In un totalitarismo teorico, un'unica persona (D = 1) eserciterebbe il potere p su tutti i membri di una comunità (Pa = 1) senza sostenere alcun costo (C → 0+), ad esempio pigiando il tasto di un terminale.

L'informatizzazione dei processi è sempre, in sé, un fattore di accrescimento della concentrazione (Concp). Nel caso del voto elettronico un manipolo di sviluppatori istruiti da un vertice (D < 10) può scrivere, compilare e installare un codice maligno sui server o dispositivi di voto (Pa = 1) con un differenziale di costo impercettibile rispetto a un'operatività «onesta» (ΔC → 0+), laddove per ottenere lo stesso effetto con sistemi tradizionali sarebbe necessario corrompere singolarmente (ΔC nell'ordine dei milioni, o miliardi) tutti gli scrutatori e presidenti di seggio (D nell'ordine delle centinaia di migliaia). Non serve essere matematici per capire che i due risultati si rapportano nell'ordine delle centinaia di miliardi: a tanto ammonta la moltiplicazione del rischio collegata alla seconda opzione, che qualcuno ha il coraggio di definire «il futuro» della democrazia. Risultati analoghi si otterrebbero applicando la formula al potere di requisizione del denaro elettronico tramite canali telematici capillari e rapportando il risultato all'investigazione, ricerca e sequestro fisico di milioni di casseforti.

L'idea che la disseminazione delle responsabilità e degli ostacoli all'esercizio di un potere garantiscano la sicurezza e i diritti di tutti è in fondo - e non fortuitamente - la stessa che ispira la tecnologia blockchain, diffusa e computazionalmente dispendiosa. Ma più e prima ancora è un principio fondante della democrazia, la quale allarga la base dei poteri intrecciando «pesi e contrappesi», organi di vigilanza, collegi giudicanti e legislativi, commissioni, articolate gerarchie di comando ecc. e coinvolgendo periodicamente l'intera cittadinanza nella nomina di chi la amministra. Questa ragnatela istituzionale mantiene alti i valori delle variabili D (numero dei decisori) e C (costi delle decisioni), cioè del denominatore, limitando i rischi della concentrazione.

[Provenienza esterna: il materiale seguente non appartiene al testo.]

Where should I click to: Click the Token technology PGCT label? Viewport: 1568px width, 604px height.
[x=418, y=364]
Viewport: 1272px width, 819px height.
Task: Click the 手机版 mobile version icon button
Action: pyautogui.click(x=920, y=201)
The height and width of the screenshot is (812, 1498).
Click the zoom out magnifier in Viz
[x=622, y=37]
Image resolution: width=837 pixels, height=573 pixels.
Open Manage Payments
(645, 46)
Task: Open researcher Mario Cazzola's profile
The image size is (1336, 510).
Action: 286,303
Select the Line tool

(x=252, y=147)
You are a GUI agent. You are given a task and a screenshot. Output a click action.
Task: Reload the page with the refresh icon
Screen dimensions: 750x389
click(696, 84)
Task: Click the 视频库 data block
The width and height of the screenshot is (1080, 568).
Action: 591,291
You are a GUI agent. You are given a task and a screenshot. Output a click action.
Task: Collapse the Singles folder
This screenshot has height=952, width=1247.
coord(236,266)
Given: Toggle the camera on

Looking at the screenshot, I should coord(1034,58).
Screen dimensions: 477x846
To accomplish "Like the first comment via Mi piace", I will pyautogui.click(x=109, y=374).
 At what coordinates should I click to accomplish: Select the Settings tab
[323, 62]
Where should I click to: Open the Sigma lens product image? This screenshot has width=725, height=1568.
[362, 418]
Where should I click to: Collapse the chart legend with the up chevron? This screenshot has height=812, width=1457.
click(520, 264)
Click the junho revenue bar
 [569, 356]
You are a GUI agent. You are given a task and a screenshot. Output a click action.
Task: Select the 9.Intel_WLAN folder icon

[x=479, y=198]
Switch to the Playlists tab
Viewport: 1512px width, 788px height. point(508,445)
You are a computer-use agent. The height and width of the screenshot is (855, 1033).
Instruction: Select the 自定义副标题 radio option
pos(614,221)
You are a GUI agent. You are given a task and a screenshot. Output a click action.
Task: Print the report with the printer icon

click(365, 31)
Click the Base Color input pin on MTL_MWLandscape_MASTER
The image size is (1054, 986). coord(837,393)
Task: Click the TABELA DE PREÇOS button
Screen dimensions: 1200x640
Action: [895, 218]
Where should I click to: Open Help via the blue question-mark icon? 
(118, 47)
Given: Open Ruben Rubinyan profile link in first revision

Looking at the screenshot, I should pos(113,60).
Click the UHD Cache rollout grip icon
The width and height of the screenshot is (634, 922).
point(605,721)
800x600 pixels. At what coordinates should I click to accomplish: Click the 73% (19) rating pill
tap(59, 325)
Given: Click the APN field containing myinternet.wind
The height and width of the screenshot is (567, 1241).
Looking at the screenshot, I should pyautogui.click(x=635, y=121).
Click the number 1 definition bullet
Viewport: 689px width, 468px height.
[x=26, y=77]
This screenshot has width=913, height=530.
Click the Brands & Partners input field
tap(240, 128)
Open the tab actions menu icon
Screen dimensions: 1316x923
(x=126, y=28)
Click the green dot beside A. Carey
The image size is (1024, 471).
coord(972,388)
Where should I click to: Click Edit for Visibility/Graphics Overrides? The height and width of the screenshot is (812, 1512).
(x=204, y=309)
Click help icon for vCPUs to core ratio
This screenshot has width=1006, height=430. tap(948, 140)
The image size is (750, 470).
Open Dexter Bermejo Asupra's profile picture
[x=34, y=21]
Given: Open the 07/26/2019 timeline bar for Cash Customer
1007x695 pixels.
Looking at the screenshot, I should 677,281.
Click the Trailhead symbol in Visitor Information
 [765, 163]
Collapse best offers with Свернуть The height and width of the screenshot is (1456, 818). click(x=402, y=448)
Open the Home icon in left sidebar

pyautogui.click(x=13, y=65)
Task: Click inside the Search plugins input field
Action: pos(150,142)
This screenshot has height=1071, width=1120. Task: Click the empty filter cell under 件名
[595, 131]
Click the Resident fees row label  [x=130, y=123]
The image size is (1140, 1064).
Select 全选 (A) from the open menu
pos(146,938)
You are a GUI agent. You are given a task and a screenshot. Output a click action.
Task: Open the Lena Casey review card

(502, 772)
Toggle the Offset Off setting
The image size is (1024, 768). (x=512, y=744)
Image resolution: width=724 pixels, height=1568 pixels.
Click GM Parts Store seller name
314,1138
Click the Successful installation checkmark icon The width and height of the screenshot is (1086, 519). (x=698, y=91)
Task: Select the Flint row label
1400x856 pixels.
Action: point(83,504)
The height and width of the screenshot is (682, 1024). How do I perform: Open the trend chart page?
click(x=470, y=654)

Non è assolutamente un caso che in anni recenti queste due garanzie - la diffusione dei poteri decisionali e il loro costo - siano esplicitamente demonizzate dai teorici, commentatori e protagonisti più accreditati e vocali del «riformismo» politico. Né che seguano gli appelli a «tagliare i costi della politica», rimuovere «lacci e lacciuoli», diminuire i parlamentari, sopprimere organi politici come le province e il Senato, snellire ulteriormente i processi legislativi, «disintermediare» i rapporti di lavoro ecc. Tutto serve a ridimensionare il denominatore e, quindi, a consegnare più poteri a un numero più ristretto di decisori. Serve a trasformare la democrazia in oligarchia.

La natura intrinsecamente concentratrice della digitalizzazione si presta ottimamente a questo progetto sicché, pur riconoscendone e valorizzandone le opportunità, è urgente rifiutarne le seduzioni qualora i benefici conseguibili non siano dimostrati e ampiamente eccedenti il rischio: come non è appunto il caso del voto elettronico. Più che volerla salvare a tutti i costi per amore del futuro in sé, occorre cogliere nella corsa all'elettrone una valenza politica che non è invece sfuggita a chi se ne è intestato il governo. Se alla presidenza della più importante azienda di e-voting siede il braccio destro di George Soros non è perché, in quel momento, Assange ci aveva judo.

(Ringrazio sentitamente l'amico Minuteman per la peer review della parte tecnica).